3.2.2.2 Auswahl aus Data Frames wieder als Data Frame
Wir können subsetting verwenden, um einen Teil des Data Frames auszuwählen und diesen wieder als Data Frame zu speichern.
# Auswahl der Spalten "name" und "age" als Data Frame
dataFrameB <- dataFrameA[, c("name", "age")]
# Data Frame ausgeben
dataFrameB name age
1 Alice 25
2 Bob 30
3 Charlie 35
4 David 40
3.2.2.3 Wichtige Funktionen für Data Frames
| Funktion | Beschreibung | Beispiel | Ausgabe |
|---|---|---|---|
nrow() |
Anzahl der Zeilen des Data Frames | nrow(dataFrameA) |
4 |
ncol() |
Anzahl der Spalten des Data Frames | ncol(dataFrameA) |
3 |
colnames() |
Spaltennamen des Data Frames | colnames(dataFrameA) |
name, age, married |
rownames() |
Zeilennamen des Data Frames | rownames(dataFrameA) |
1, 2, 3, 4 |
summary() |
Zusammenfassung des Data Frames | summary(dataFrameA) |
Length:4 , Class :character , Mode :character , NA, NA, NA, Min. :25.00 , 1st Qu.:28.75 , Median :32.50 , Mean :32.50 , 3rd Qu.:36.25 , Max. :40.00 , Mode :logical , FALSE:1 , TRUE :3 , NA, NA, NA |
3.3 Daten importieren und exportieren
In R können Daten aus verschiedenen Dateiformaten importiert und exportiert werden. Dazu gehören z.B. CSV-Dateien, Excel-Dateien, JSON-Dateien, etc.
3.3.1 CSV-Dateien
CSV-Dateien können mit der read.csv() Funktion in R eingelesen werden.
# CSV-Datei einlesen
meteodaten <- read.csv('Data/meteodaten_saison.csv', sep = ',', header = TRUE)In diesem Beispiel wird die CSV-Datei meteodaten_saison.csv eingelesen. Der Parameter sep = ',' gibt an, dass die Werte in der CSV-Datei durch Kommas getrennt sind. Der Parameter header = TRUE gibt an, dass die erste Zeile der CSV-Datei die Spaltennamen enthält.
Der Pfad zur Datei muss entweder absolut (Bsp.: C:/Users/username/Documents/data.csv) oder relativ zum aktuellen Arbeitsverzeichnis (Bsp.: Data/data.csv) angegeben werden.
In aller Regel ist es sinnvoll, den Pfad relativ zum aktuellen Arbeitsverzeichnis anzugeben. Das aktuelle Arbeitsverzeichnis kann in der Terminalkonsole mit dem Befehl getwd() abgefragt werden, und mit dem Befehl setwd() kann das Arbeitsverzeichnis geändert werden.
Eine gängige (und hier angewandte) Praxis ist es, ein Unterverzeichnis Data im Projektverzeichnis anzulegen und dort alle Daten abzulegen.

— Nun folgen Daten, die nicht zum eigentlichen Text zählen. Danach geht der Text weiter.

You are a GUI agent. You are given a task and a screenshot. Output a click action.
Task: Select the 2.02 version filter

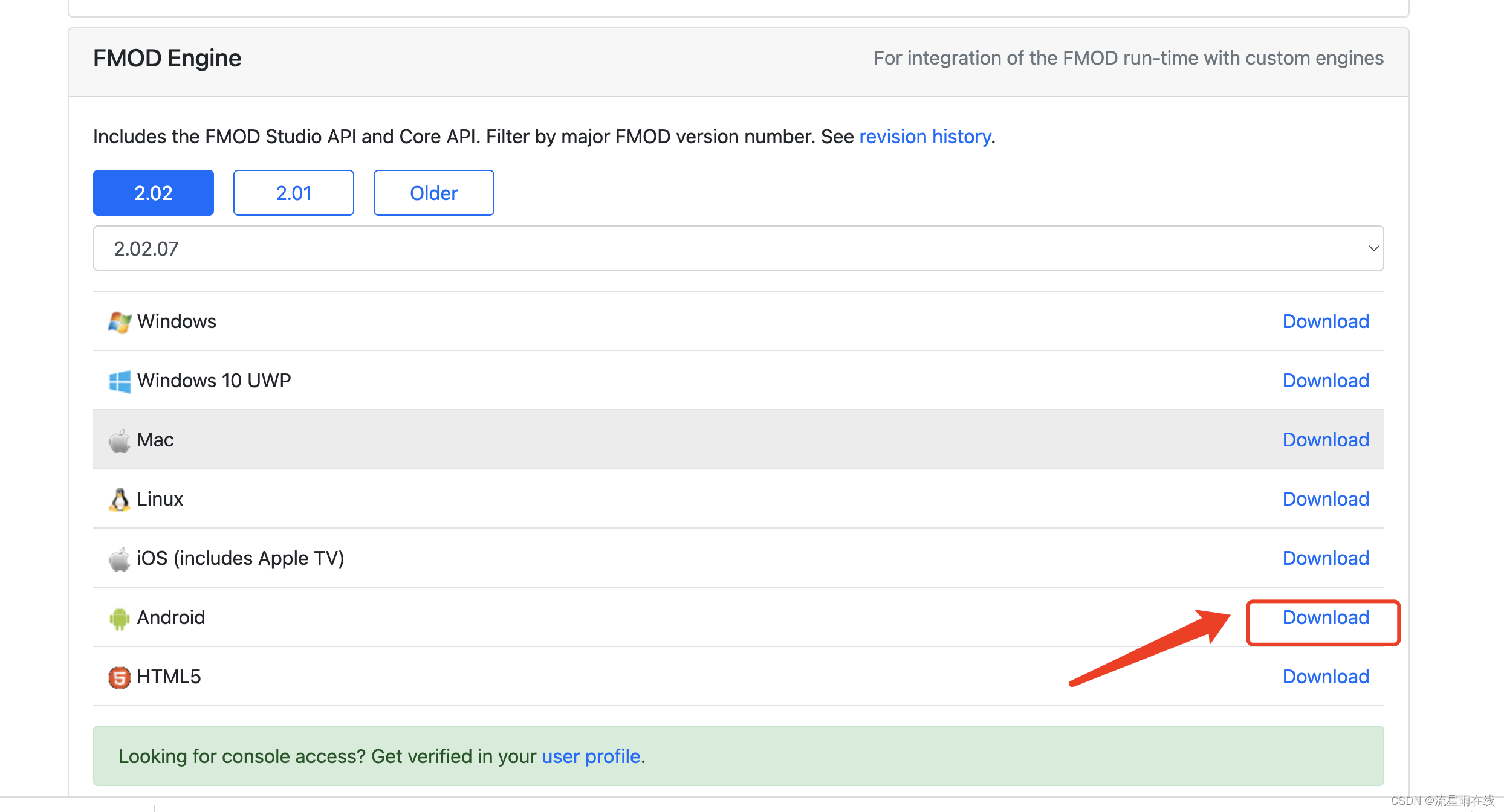click(x=154, y=193)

Der einfachste Weg ist es im Explorer einen Ordner anzulegen in welchem alle Skripte gespeichert werden. In diesem Ordner kann dann ein Unterordner Data erstellt werden, in welchem die Daten abgelegt werden.
In RStudio kann das Arbeitsverzeichnis über das Menü Session -> Set Working Directory -> Choose Directory... gesetzt werden.
3.3.1.1 Wichtige Funktionen für Datenimport
str(): Zeigt die Struktur des Data Frames an.
str(meteodaten)'data.frame': 492 obs. of 6 variables:
$ Jahr : int 1901 1901 1901 1901 1902 1902 1902 1902 1903 1903 ...
$ Saison : chr "Fruehling(MAM)" "Herbst(SON)" "Sommer(JJA)" "Winter(DJF)" ...
$ Bern_Mitteltemperatur : num 7.73 7.4 16.8 -2.73 7.53 ...
$ Bern_Niederschlagssumme : num 278 245 381 112 323 ...
$ GrStBernhard_Mitteltemperatur : num -4 -0.8 6.3 -10.6 -3.63 ...
$ GrStBernhard_Niederschlagssumme: num 495 521 285 356 448 ...
head(): Zeigt die ersten Zeilen des Data Frames an.
head(meteodaten) Jahr Saison Bern_Mitteltemperatur Bern_Niederschlagssumme
1 1901 Fruehling(MAM) 7.733333 277.8
2 1901 Herbst(SON) 7.400000 244.9
3 1901 Sommer(JJA) 16.800000 381.1
4 1901 Winter(DJF) -2.733333 112.4
5 1902 Fruehling(MAM) 7.533333 323.2
6 1902 Herbst(SON) 7.466667 231.7
GrStBernhard_Mitteltemperatur GrStBernhard_Niederschlagssumme
1 -4.000000 494.7
2 -0.800000 520.8
3 6.300000 285.2
4 -10.600000 356.2
5 -3.633333 448.1
6 -1.000000 335.6
tail(): Zeigt die letzten Zeilen des Data Frames an.
tail(meteodaten) Jahr Saison Bern_Mitteltemperatur Bern_Niederschlagssumme
487 2022 Sommer(JJA) 20.000000 238.3
488 2022 Winter(DJF) 2.233333 184.7
489 2023 Fruehling(MAM) 9.533333 272.5
490 2023 Herbst(SON) 11.966667 371.2
491 2023 Sommer(JJA) 20.000000 203.1
492 2023 Winter(DJF) 2.700000 233.1
GrStBernhard_Mitteltemperatur GrStBernhard_Niederschlagssumme
487 10.266667 256.8
488 -4.966667 270.0
489 -1.666667 388.4
490 2.966667 553.3
491 9.200000 288.4
492 -5.333333 228.7
summary(): Gibt eine Zusammenfassung des Data Frames aus.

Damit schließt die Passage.